Fiji’s military rulers expel ILO mission
The idyllic South Pacific island of Fiji is run by a military dictatorship which represses trade unions, harasses their leaders, criminalises collective bargaining and is ruining the economy to boot. It is suspended from the Commonwealth and the Pacific Islands Forum.
Now they’ve compounded their pariah status internationally by expelling an ILO mission led by world-renowned Sierra Leonean Judge Koroma, a member of the International Court of Justice. It all suggests the military’s ‘commitment’ to restore democracy in 2014 is a total sham.
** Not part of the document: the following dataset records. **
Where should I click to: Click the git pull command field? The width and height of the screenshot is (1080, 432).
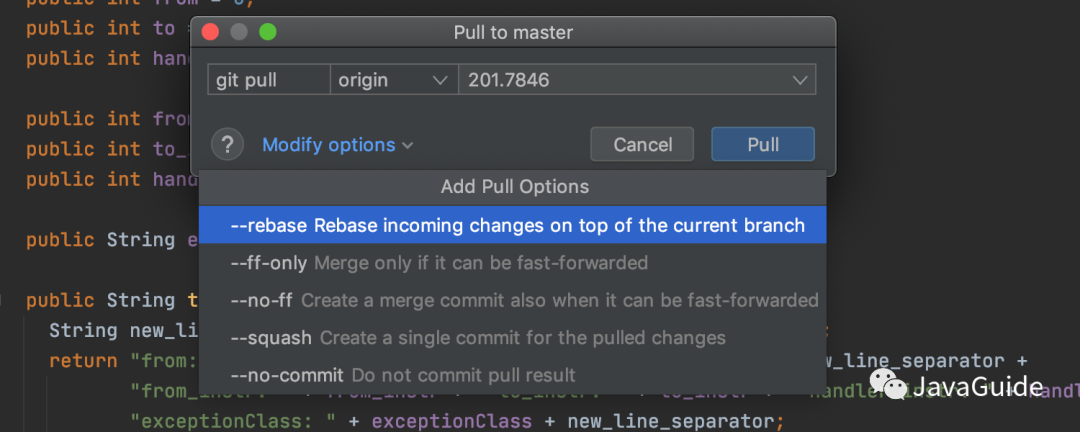(x=268, y=80)
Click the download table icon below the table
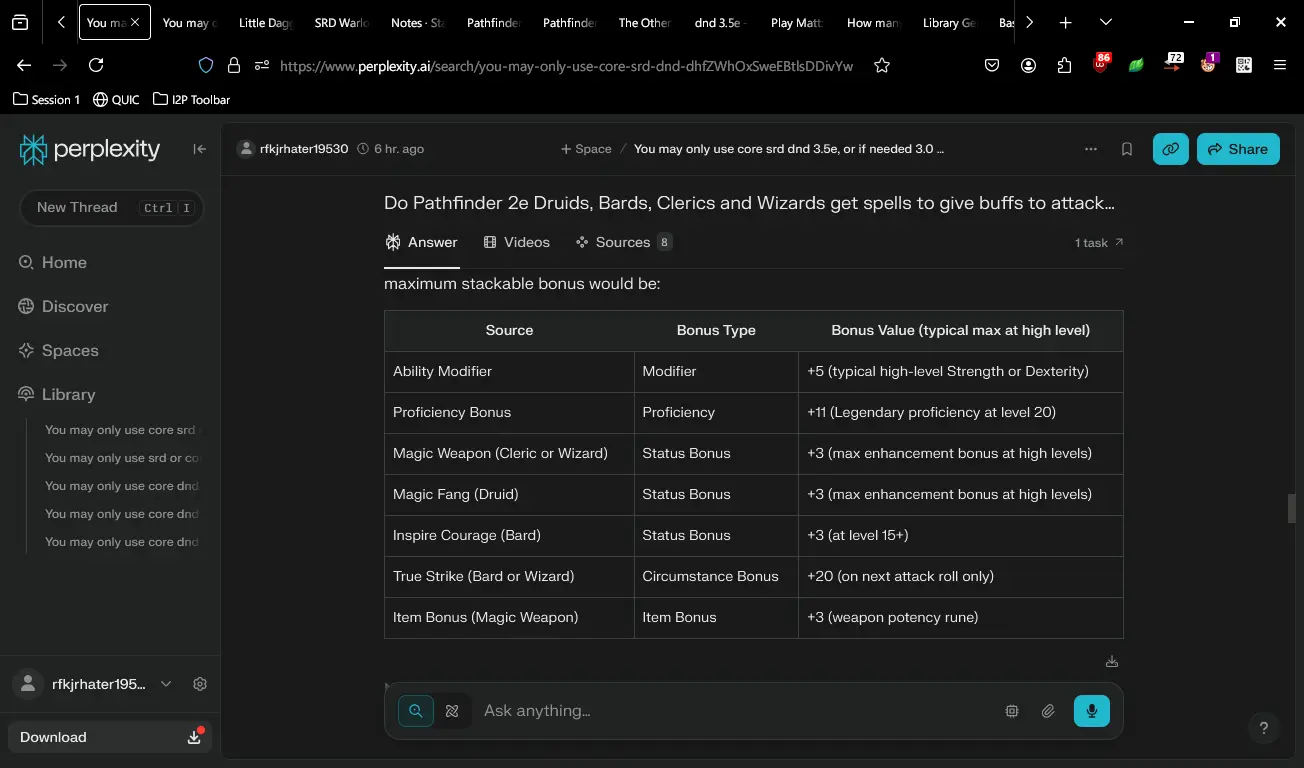Screen dimensions: 1304x768 (x=1112, y=662)
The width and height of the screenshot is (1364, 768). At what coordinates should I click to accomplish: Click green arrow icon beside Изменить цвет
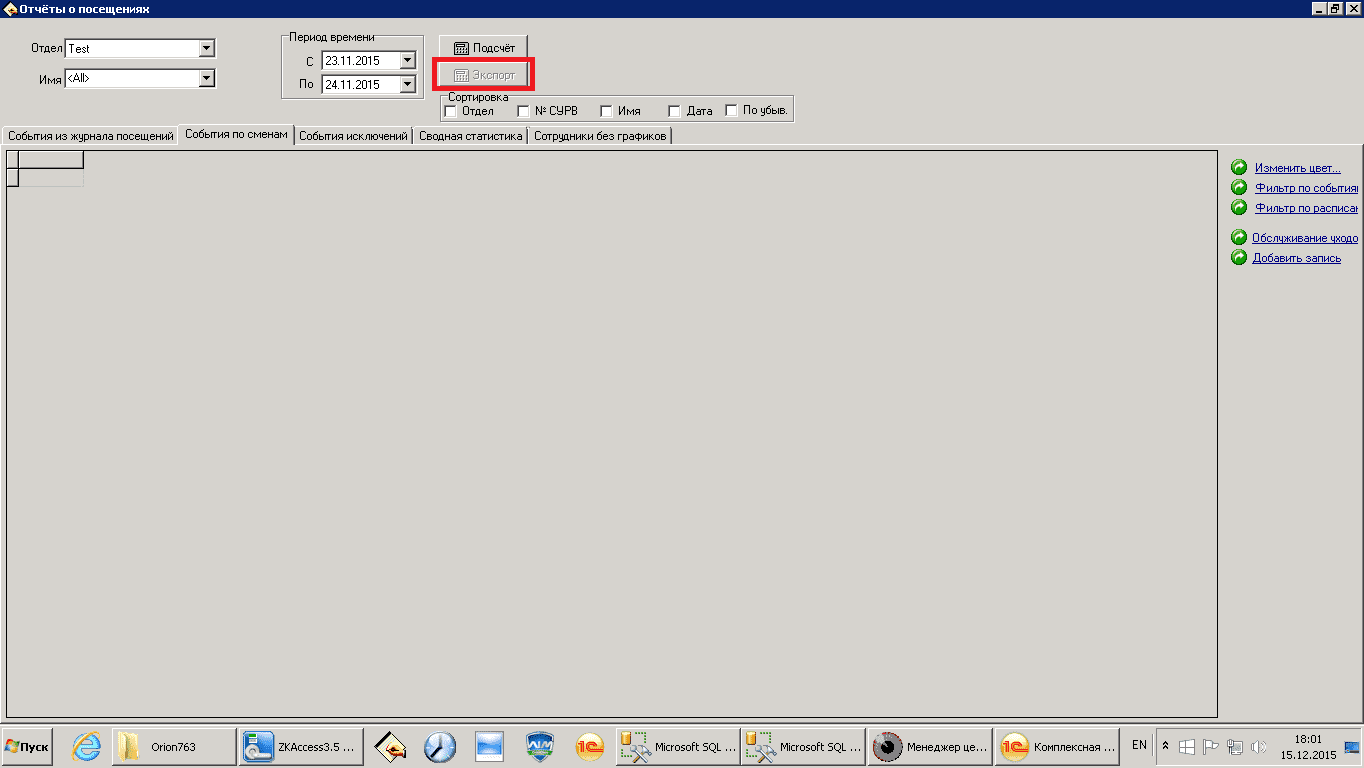tap(1239, 168)
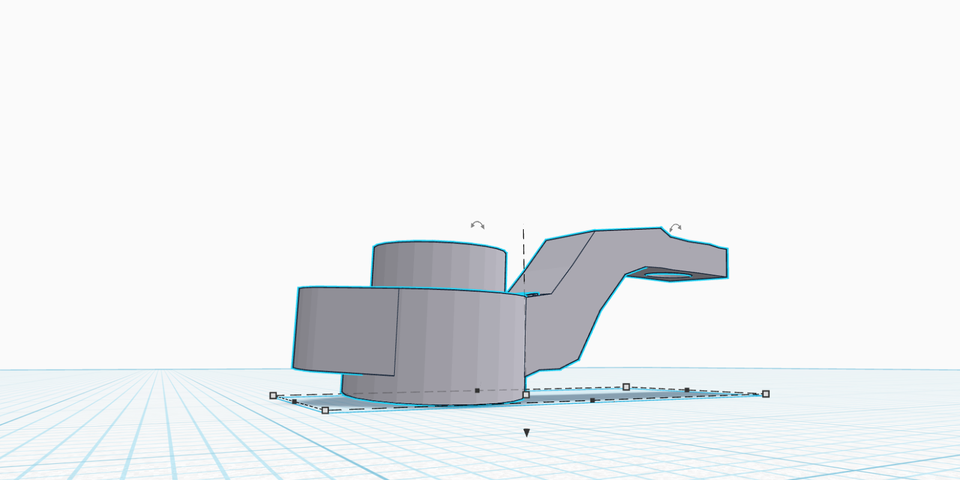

The ILO contact mission – agreed by the Government in advance – arrived in the Fijian capital Suva over the weekend. Their plan was to spend a week investigating abuses of ILO core labour standards like freedom of association and free collective bargaining. Fiji’s abuses of fundamental human rights also include freedom of assembly and freedom of speech, with the regime’s critics (even in the Methodist Church) banned from meeting, beaten and arrested on trumped-up charges of rebellion.
Half way through the ILO mission’s first, Monday morning meeting with the Minister of Labour, he received a telephone call directing him to adjourn the meeting for further consultations with Government officials. It is believed that the call came from the eminence grise of Fiji’s dictatorship, Australian-educated “interim” Attorney General Aiyaz Sayed-Khaiyum, possibly the most unpopular man in Fiji and the one with most to lose if democracy returns. (He has recently been accused by a senior Hong Kong lawyer of turning Fiji’s judiciary into a transmission belt for Government.)
Later that evening, we understand that the ILO Mission was told by the Prime Minister’s Office that the regime believed they had arrived with “pre-conceived ideas” and that the terms of reference for the Mission were unacceptable to the regime. The “pre-conceived ideas” line has been used in the past to justify the expulsion of international trade union delegations, and the terms of reference were to investigate the abuses already condemned by the ILO’s supervisory mechanisms. It’s like demanding that police officers investigating a murder operate on the basis that no crime has been committed!
The Prime Minister’s office then instructed the ILO Mission to leave the country without holding any more meetings.
This approach is entirely in keeping with the regime’s past behaviour, but entirely contrary to their professed commitment to restore democracy and freedom to Fiji. It demonstrates that the regime has no respect for international law or workers’ and trade union rights.